Tell it like it is my hats off to you sir


----------



## Ole Crip (Jan 10, 2012)

trophyslayer said:


> helping him learn how to ethically hunt is not so bad is it chardin??? i agree people dont have to be smart butts but rules are made for a reason and accidentally breaking them is not an excuse. they are for everyone to follow. i'm not some big bad punk... trust me... but i do want everyone to follow the rules just as i strive to do. I am not saying mistakes dont happen but to shoot something you have no idea of what it is even when it's in hand is not acceptable, to me and even more inmportantly to a game warden. i dont like pot stiring at all but i do think asking someone to better themselves as a hunter is acceptable.



I'll bet you have never made a mistake. How did you identify your birds when you started hunting. Everyone stars somewhere and mistakes will be made. If you have nothing good to say say nothing at all.


----------



## trophyslayer (Jan 10, 2012)

Ole Crip said:


> I'll bet you have never made a mistake. How did you identify your birds when you started hunting. Everyone stars somewhere and mistakes will be made. If you have nothing good to say say nothing at all.

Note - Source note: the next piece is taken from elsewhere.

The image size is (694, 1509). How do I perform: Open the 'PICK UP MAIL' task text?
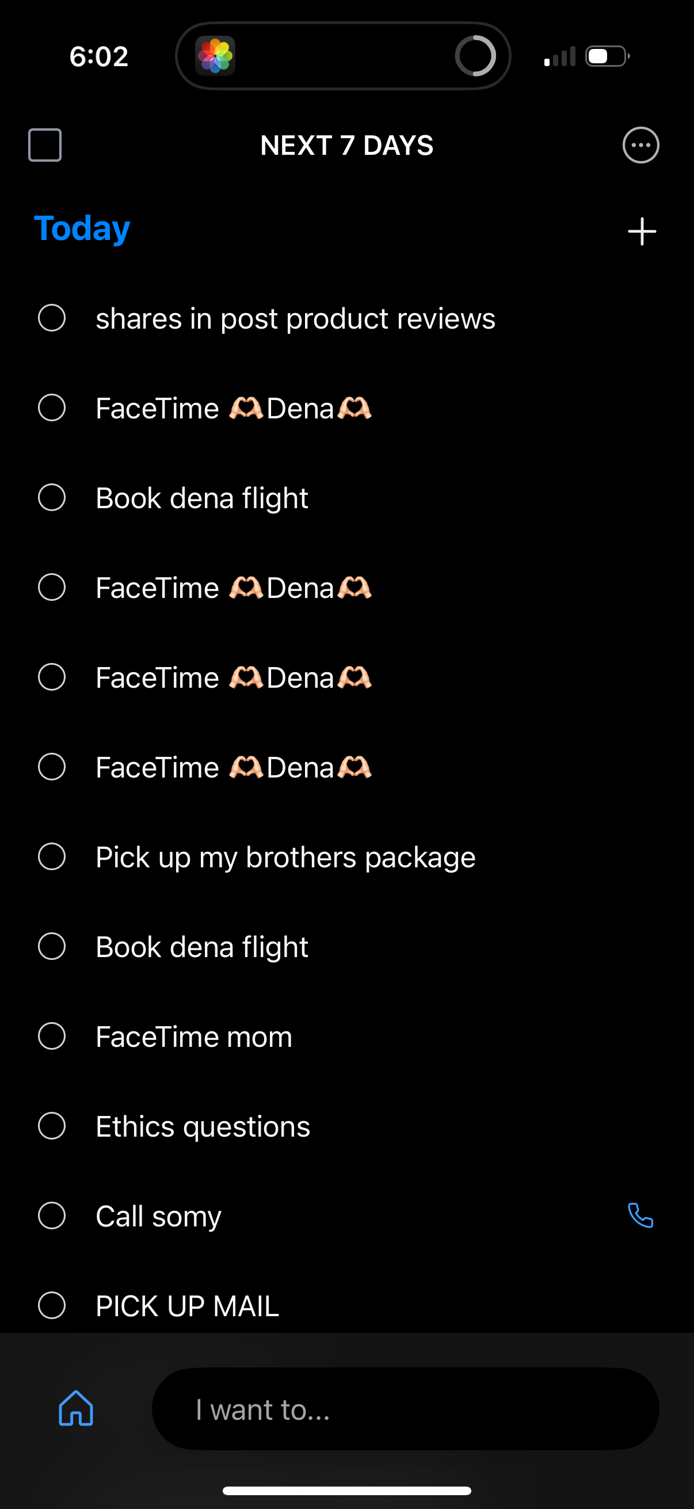tap(187, 1306)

If you read my post fully and read the one higher up you will notice that it says i STRIVE to be an ehtical hunter and i also said mistakes do happen... i never said i was perfect or that i was big and bad. In this situation it wasnt a mistake. he just didnt know, which is ok as a beginner but not knowing is not an excuse to break a rule... in this case it seems he is ok but what if it wasnt ok. All i am saying is that it is ok to educate yourself to be a better hunter. also my post further up explains how i learned to identify them.


----------



## Sea dawg1978 (Jan 10, 2012)

GAHUNTER60 said:


> (no one ever bothered to tell me that ringnecks don't have a ring around their necks, but a ring around their bill, instead!).QUOTE]
> 
> There is a real faint almost maroon coloured ring around the neck of the ring neck. It's hard to see but it is there.  But it is real hard for me to tell what kind of bird is coming into the spread at first light.
> 
> I found a picture of the "ring" on a ring neck. Hope this helps..


----------



## levi5002 (Jan 10, 2012)

best advice for those who want to learn to identify birds on the wing. Go to a local DU impoundment or rest area or refuge, and grab you bino's, glass and listen. The Marsh pond off of juliette is a great place, or the Bibb co dump is also another place to be able to watch and learn from the birds themselves. GOOD LUCK GUYS!


----------



## chardin2 (Jan 10, 2012)

nothing wrong with hunting ethically...he shot two of these birds; therefore, he wasn't breaking any rules..even if he didn't know what they were- he was ok..not going to be breaking any laws by shooting 2 of any ducks in GA...my point- ease off the guy..someone posted earlier that he should get something to identify birds- that was a nice gesture..some people just go overboard and they think are innocent and want to fire on everyone that doesn't know everything like they do..


----------



## Bdub (Jan 10, 2012)

Its pretty hard to identify a blue bill from a ringneck in the early moring. Both look pretty similar from above. Back under wings and white bellies. Im pretty sure


----------



## Skyjacker (Jan 10, 2012)

GAHUNTER60 said:


> And when I shot my first ringneck, I would have sworn it was a bluebill just from the colors (no one ever bothered to tell me that ringnecks don't have a ring around their necks, but a ring around their bill, instead!).
> 
> Dang, cut the guy some slack!



Ringnecks are named because of the chesnut brown ring around their neck.  They are most easily identified by their bill as you stated above.


----------



## badhaircut13 (Jan 10, 2012)

A ringneck sounds like a little fighter jet coming in too land


----------



## trophyslayer (Jan 10, 2012)

chardin2 said:


> nothing wrong with hunting ethically...he shot two of these birds; therefore, he wasn't breaking any rules..even if he didn't know what they were- he was ok..not going to be breaking any laws by shooting 2 of any ducks in GA...my point- ease off the guy..someone posted earlier that he should get something to identify birds- that was a nice gesture..some people just go overboard and they think are innocent and want to fire on everyone that doesn't know everything like they do..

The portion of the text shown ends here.